MATERIAL FOR THIS TASK:

>>>>

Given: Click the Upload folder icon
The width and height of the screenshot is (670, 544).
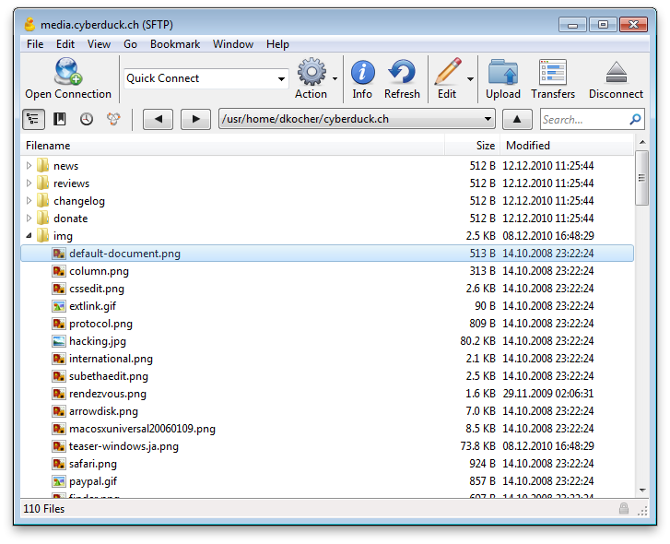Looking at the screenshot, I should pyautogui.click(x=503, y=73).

<<<<
>>>>

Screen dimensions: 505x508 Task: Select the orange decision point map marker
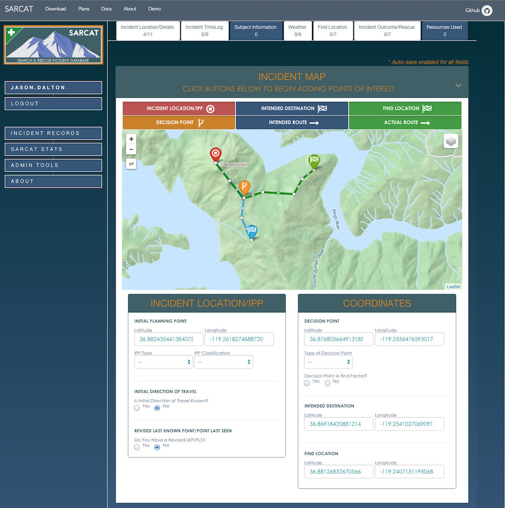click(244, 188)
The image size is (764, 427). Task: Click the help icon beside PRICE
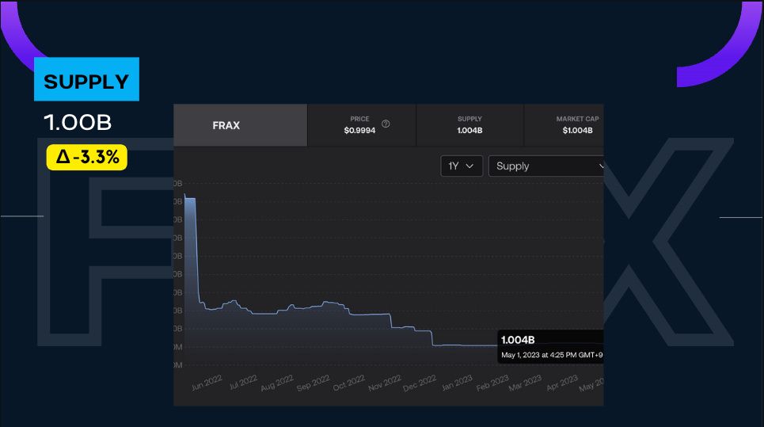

<<<<
>>>>

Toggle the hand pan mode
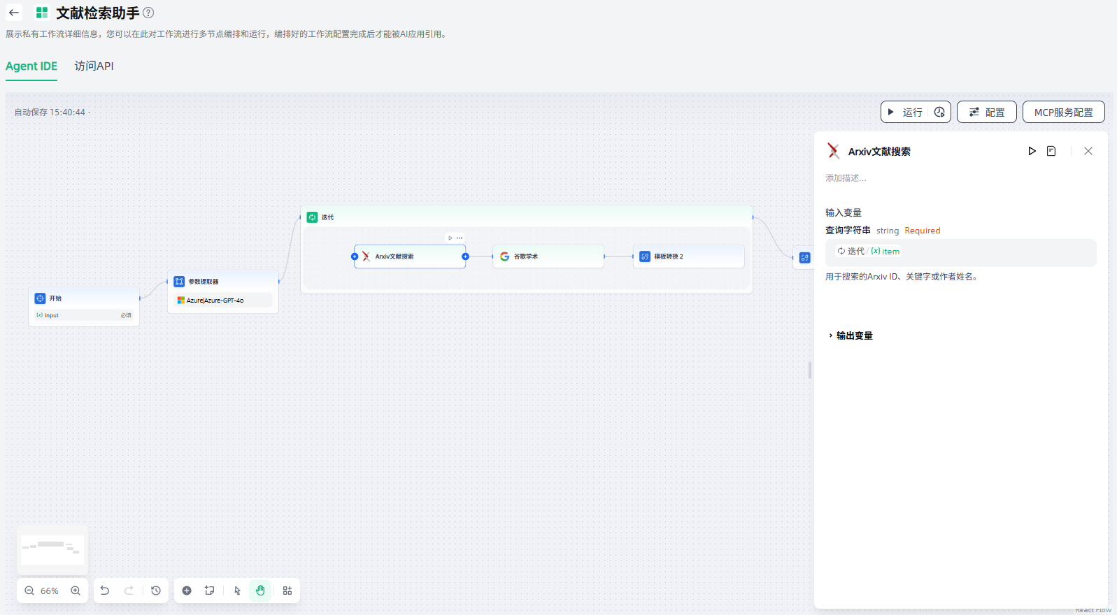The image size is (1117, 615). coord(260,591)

<<<<

EXERCISE DETAILS:
Reproduce all lines from the records above that include the word "icon".

RESULT OF THIS TASK:
Given: Click the Upload folder icon
The image size is (764, 427). Task: Click the help icon beside PRICE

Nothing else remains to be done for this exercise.